(Dataset entries)
______________________________

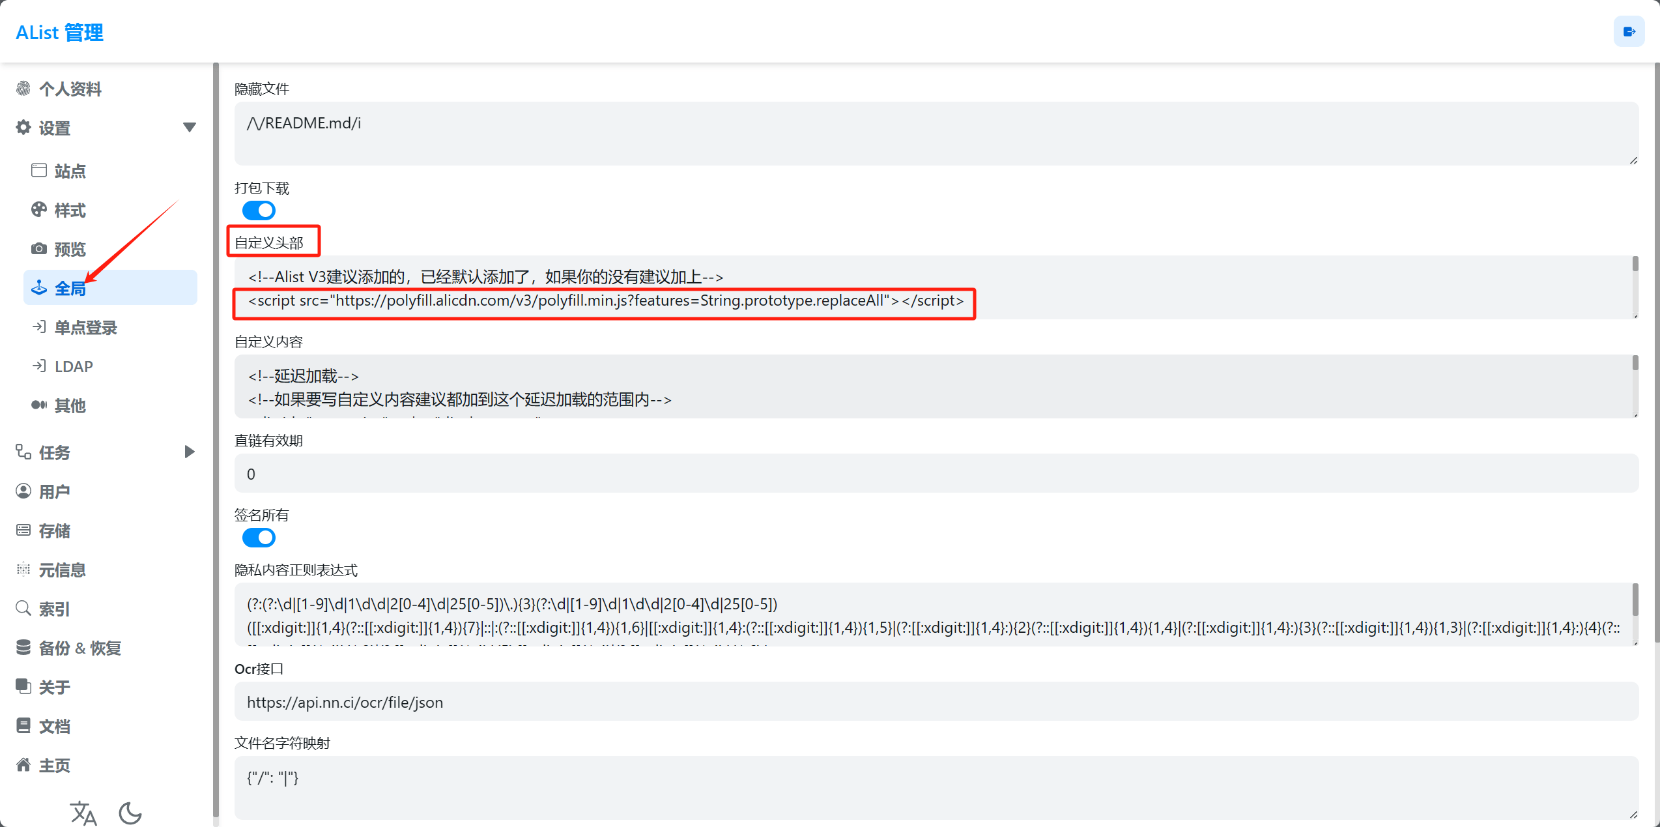Image resolution: width=1660 pixels, height=827 pixels.
Task: Click the camera icon for 预览 settings
Action: [39, 249]
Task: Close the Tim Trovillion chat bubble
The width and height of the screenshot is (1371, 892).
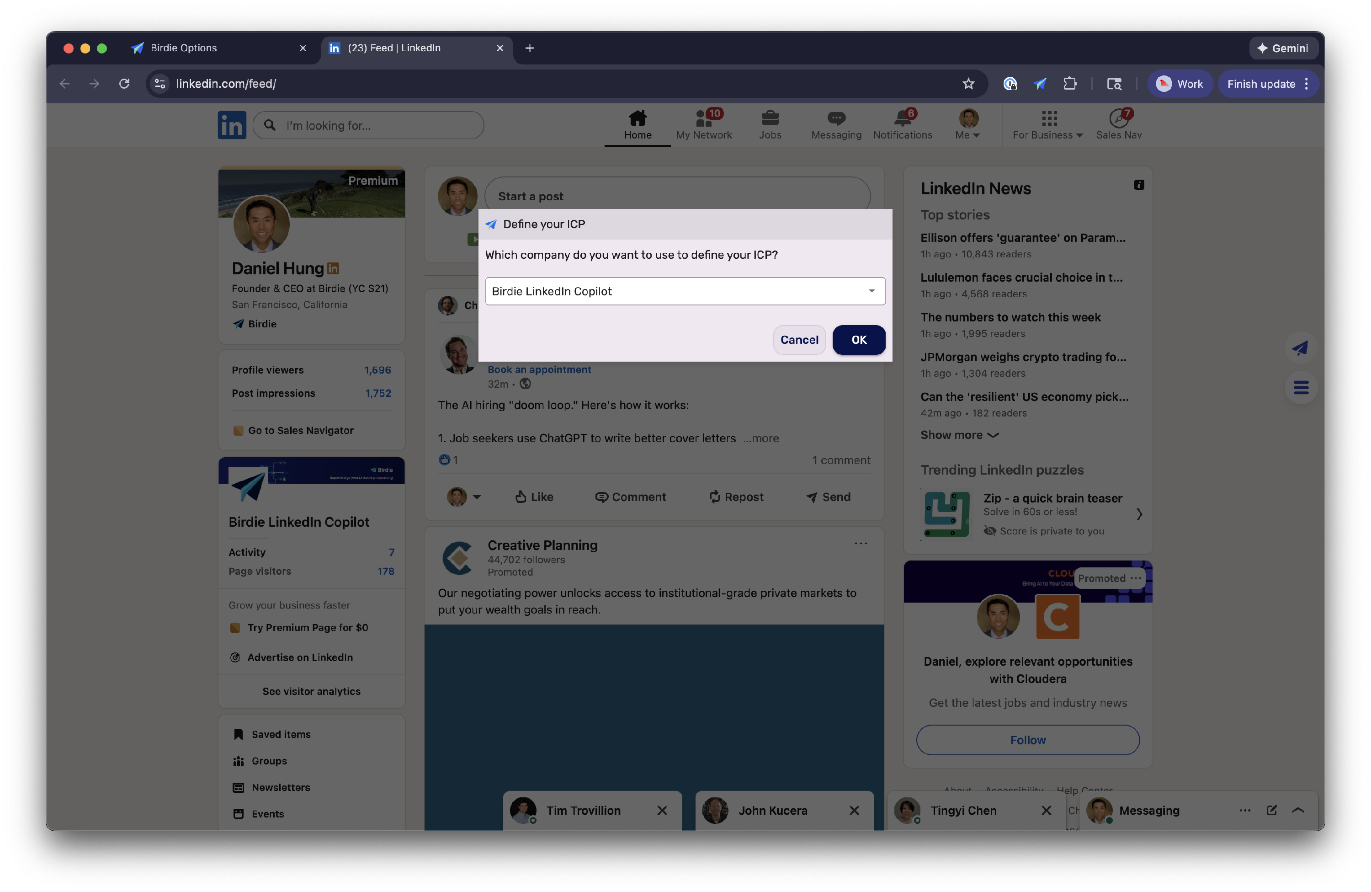Action: pos(662,811)
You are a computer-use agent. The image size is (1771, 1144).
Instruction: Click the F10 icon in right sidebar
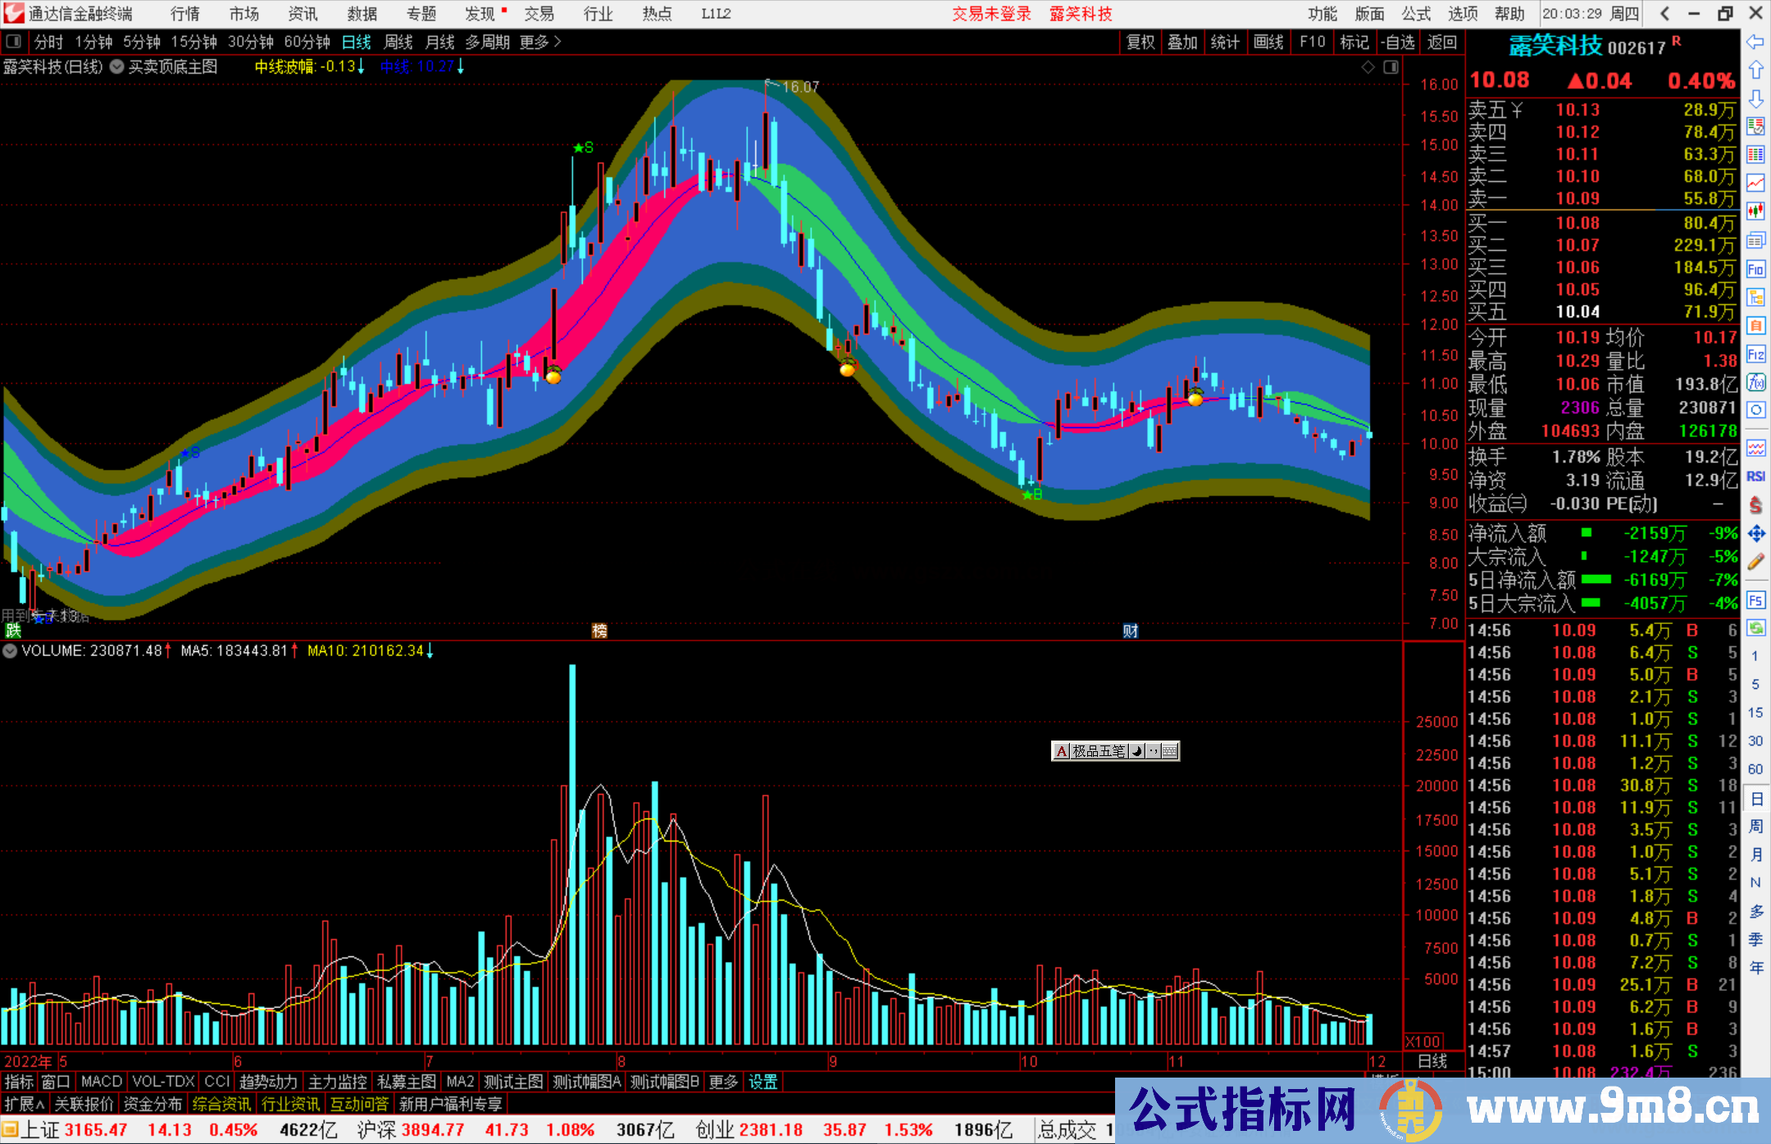tap(1755, 269)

______________________________

Return the lines from the one containing "You are a computer-use" through the last line of the records, both included, exactly as written and with no pictures.

▶ _Task output_:
You are a computer-use agent. The image size is (1771, 1144).
Instruction: Click the F10 icon in right sidebar
tap(1755, 269)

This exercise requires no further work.